A autora J. K. Rowling foi entrevistada recentemente para a revista FWords with JAM, que tem como público-alvo leitores e potenciais escritores de literatura. Numa conversa sobre os temas mais variados, Jo falou pouco ou quase nada sobre Harry Potter, sendo mais questionada sobre as coisas que pouco interessa aos jornalistas comuns normalmente: sua própria formação de escritora.
Ela nos revela seu livro de infância predileto e também aquele que teria mudado sua vida. Sua opinião sobre os e-books (livros eletrônicos) e também sobre o debate literário que está acontecendo atualmente na acadêmica (as distinções entre gênero ficção e literatura de ficção). Conta um pouco sobre a sala onde ela trabalha, como consegue administrar o seu tempo e sobre sua surpreendente habilidade de conseguir escrever com os pés.
Jo também demonstra uma forte opinião em relação ao preconceito de gênero que existe nas premiações de literatura e mais.
Leia a entrevista na íntegra, completamente traduzida, abaixo. Veja o resto da revista na edição gratuita online.
Qual(is) foi(ram) seu livro(s) predileto(s) na infância?

LISTA DE REGISTROS:
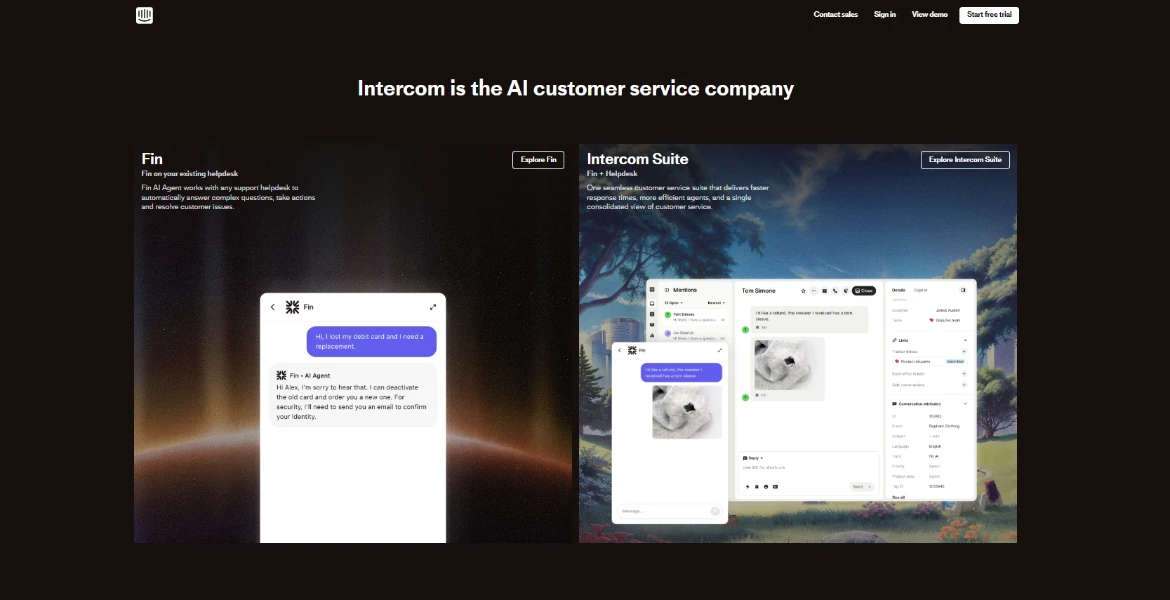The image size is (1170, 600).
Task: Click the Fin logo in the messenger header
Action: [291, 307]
---
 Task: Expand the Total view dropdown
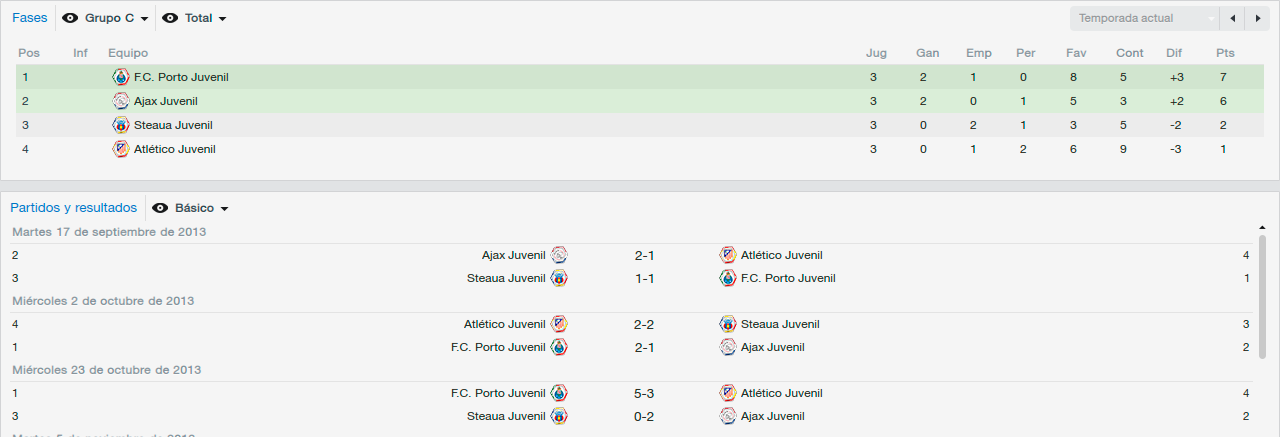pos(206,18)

LISTA DE EXERCÍCIOS:
a) Imprima o trecho do texto sobre a entrevista com J. K. Rowling que começa em "A autora J." e termina em "com os pés.".
b) Segundo o texto sobre a entrevista com J. K. Rowling, para qual revista a autora foi entrevistada?
c) De acordo com o texto sobre a entrevista com J. K. Rowling, por que Jo falou pouco ou quase nada sobre Harry Potter?

SOLUÇÕES DOS EXERCÍCIOS:
a)
A autora J. K. Rowling foi entrevistada recentemente para a revista FWords with JAM, que tem como público-alvo leitores e potenciais escritores de literatura. Numa conversa sobre os temas mais variados, Jo falou pouco ou quase nada sobre Harry Potter, sendo mais questionada sobre as coisas que pouco interessa aos jornalistas comuns normalmente: sua própria formação de escritora.
Ela nos revela seu livro de infância predileto e também aquele que teria mudado sua vida. Sua opinião sobre os e-books (livros eletrônicos) e também sobre o debate literário que está acontecendo atualmente na acadêmica (as distinções entre gênero ficção e literatura de ficção). Conta um pouco sobre a sala onde ela trabalha, como consegue administrar o seu tempo e sobre sua surpreendente habilidade de conseguir escrever com os pés.

b) Para a revista FWords with JAM.

c) Porque foi mais questionada sobre sua própria formação de escritora. Esse é um assunto que normalmente pouco interessa aos jornalistas comuns.